Home Naked Music Monday Naked Music Monday: Beyoncé Shows Us Blackness, Unapologetically

Naked Music Monday: Beyoncé Shows Us Blackness, Unapologetically



Beyonce’s “Formation” can be described with two words: unapologetically black.

Images of black babies sporting their natural hair, lyrics such as “I got hot sauce in my bag (swag)”, and Beyonce atop a sinking New Orleans police car in what appears to be the wreckage of Katrina are what make that description a snug fit.

The scene that made tears well up in my eyes, however, was at 3:45 – a little black boy in a hoodie, clearly an homage to Trayvon Martin, dances, carefree and passionately, being,well, unapologetically black. But here’s the catch; he does this in front of a line of police officers, all standing at ease. When he finishes and throws his hands up gymnast-style, their hands fly up in surrender. This scene is immediately followed by footage of graffiti that reads:“Stop shooting us.”

Last night, Beyonce went even further. She made history when she brought this imagery to one of the most widely watched television events of the year: the Super Bowl 50 Half Time Show. Her live performance of “Formation” continued the theme of unapologetic blackness. Her costume was a tribute to one of the greatest performers in history, Michael Jackson, and her dancers mirrored the attire of the Black Panther army.

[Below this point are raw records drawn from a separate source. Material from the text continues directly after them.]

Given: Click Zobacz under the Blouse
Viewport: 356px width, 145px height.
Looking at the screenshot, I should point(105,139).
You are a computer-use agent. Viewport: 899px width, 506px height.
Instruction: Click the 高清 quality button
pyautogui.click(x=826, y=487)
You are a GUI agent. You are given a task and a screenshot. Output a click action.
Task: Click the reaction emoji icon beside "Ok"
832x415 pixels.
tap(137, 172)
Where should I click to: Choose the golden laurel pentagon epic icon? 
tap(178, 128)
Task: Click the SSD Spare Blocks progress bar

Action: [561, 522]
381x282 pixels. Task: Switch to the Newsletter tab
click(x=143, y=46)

The line in the song that hits home the hardest for me as a black sex worker is “always stay gracious/ the best revenge is your paper.” It’s reminiscent of Missy Elliot’s “Work It,” where she spat, “get that cash/ whether it’s 9 to 5 or shaking your ass.” It acknowledges us black sex workers in a way we usually don’t experience in our community. Beyoncé has alluded to sex work positively before in lines such as “a diva is a female version of a hustler.” She’s come a long way from the rampant whorephobia in her earlier work (side eyeing “Nasty Girl” here).

I am black. This means that before I hit double digits, I was no stranger to police brutality. Turning on the news and seeing my brothers get shot gave me a questionable relationship with men in uniform (serve and protect my ass). I understood keeping citizens safe was aligned with privilege; privilege that I did not have.

When I became a sex worker, I didn’t expect much to change. I work under the Nordic model, which was meant to protect me, right? Even though I was a black sub, they HAD to protect me right? (Re: serve and protect, my ass). Being a black sex worker means you’re constantly drowning in a cold, cheap lube-like amalgamation of misogynoir and whorephobia. These things all marginalized me further, and, as we all know, police love marginalized folk.

We’re the OG fast-tailed girls. We have the devil in us. We’re rejects of our community, who, for the first time, when it comes to us, seem impartial about police brutality. We’re on the fringes of the fringes. Now, in retrospect, I can say that the consistent, familiar unifying thread that came with becoming a part of another marginalized group is police brutality having its boot up my ass. Beyonce understands this and celebrates our resistance.

2 COMMENTS

  1. I keep watching the video to appreciate the visual reference to turn of the century New Orleans’ Storyville brothels! Definitely some Black sex worker positivity there as Beyonce and her backup dancers make that setting their own, then coyly fan themselves in their period costumes.